In the year prior to the implementation of the new program, the City recorded 4,183 lost days of which 3,607 were in the Department of Public Safety.

 

Solution

 

PDI assigned a dedicated Nurse Case Manager to the City and injured workers were given a toll-free number to utilize whenever they experienced a work-related injury or incident. This number connects the injured worker with PDI’s team of Registered Triage Nurses who utilize Schmidt/Thompson medical guidelines to triage the caller’s symptoms. The triage nurse directs the caller to the City’s preferred medical providers and reports the injury to the employer and to the dedicated Nurse Case Manager.

 

The dedicated Nurse Case Manager begins work on the case within one business day of the report of injury. The Nurse Case Manager’s routine intervention includes:

  • Discussions with the employer to identify barriers and/or red flags

  • Follow up with the injured worker to ensure they have sought treatment from the appropriate medical provider and answer questions regarding medical treatment

  • Communication with the medical provider to discuss any barriers to return to work and to pre-injury status

  • Authorize treatment as applicable, the same day treatment requests are received from the provider

  • Coordinate a release to return to work from the medical provider and transitional employment accommodations with the employer, when applicable

 

Outcome

 

The Nurse Advice Line injury reporting process reduced the time between injury and reporting allowing the dedicated Nurse Case Manager the opportunity to begin facilitating treatment and return to work at the beginning stage of the claim. The Nurse Case Manager worked closely with the injured worker to ensure their accountability with attending appointments, but also assisted with scheduling follow-up appointments, and specialist and therapy appointments, avoiding unnecessary delays in treatment. The Nurse also authorized appropriate treatment immediately and coordinated with the medical provider and employer to return employees back to work sooner than projected, with modified employment accommodations where applicable. The resulting cost savings were seen immediately:

 

  • After the first year of the program, the City saw a 56% reduction in days away from work, including a 61% reduction in days away from work for the Department of Public.

  • After 3 years, the average medical cost per claim was down 53%, from $5,526 per claim to $2,571, and the number of total disability cases were reduced 20%.

  • After five years of the program, the days away from work were reduced an average of 62% from the year prior to program implementation, 68% for the Department of Public Safety.

 

Additionally, the City saw a substantial positive impact on employee morale and understanding of the workers’ compensation process. The employees provided feedback that discussed their trust in the dedicated Nurse Case Manager, and how the Nurse’s involvement made them feel at ease about the process. Over 5 years, the City saw an 81% reduction in litigated claims.

 

Conclusion

 

The work performed by the dedicated Nurse Case Manager shaped the future of the claim not only reducing medical dollars and days away from work, but also providing the injured worker with an advocate for their medical concerns.
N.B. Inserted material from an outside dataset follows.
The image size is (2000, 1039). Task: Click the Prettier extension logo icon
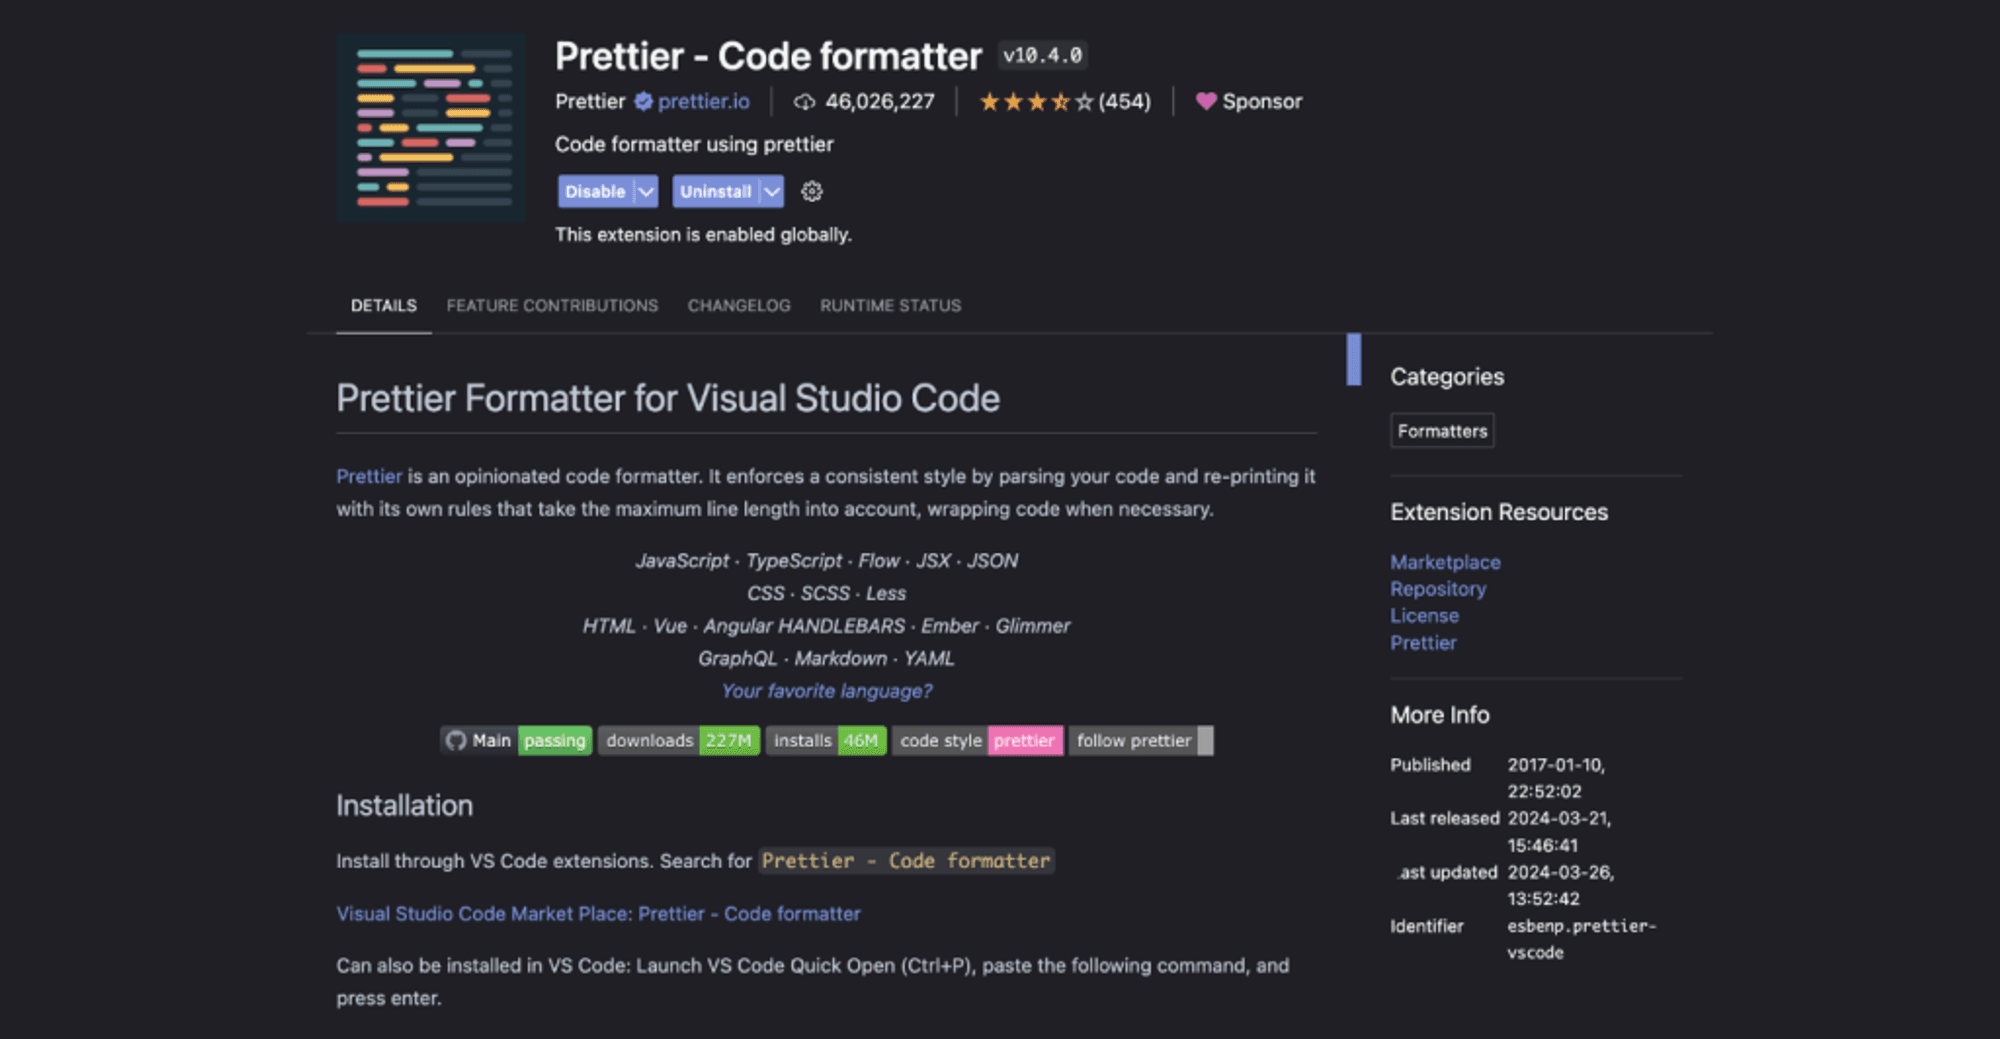431,127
This advocacy contributed to a substantial improvement in injured worker cooperation with the medical treatment plan, resulting in faster recovery times and earlier return to work. The Nurse Case Manager also established solid relationships with the medical providers, gaining cooperation from the physicians in releasing employees to modified duty.

 

This program demonstrated the importance of early intervention of a workers’ compensation injury and how this intervention has a direct impact on medical dollars and days away from work. The program also demonstrated the substantial influence a dedicated case manager has on relationships with providers, injured workers, and the overall outcome of the claim.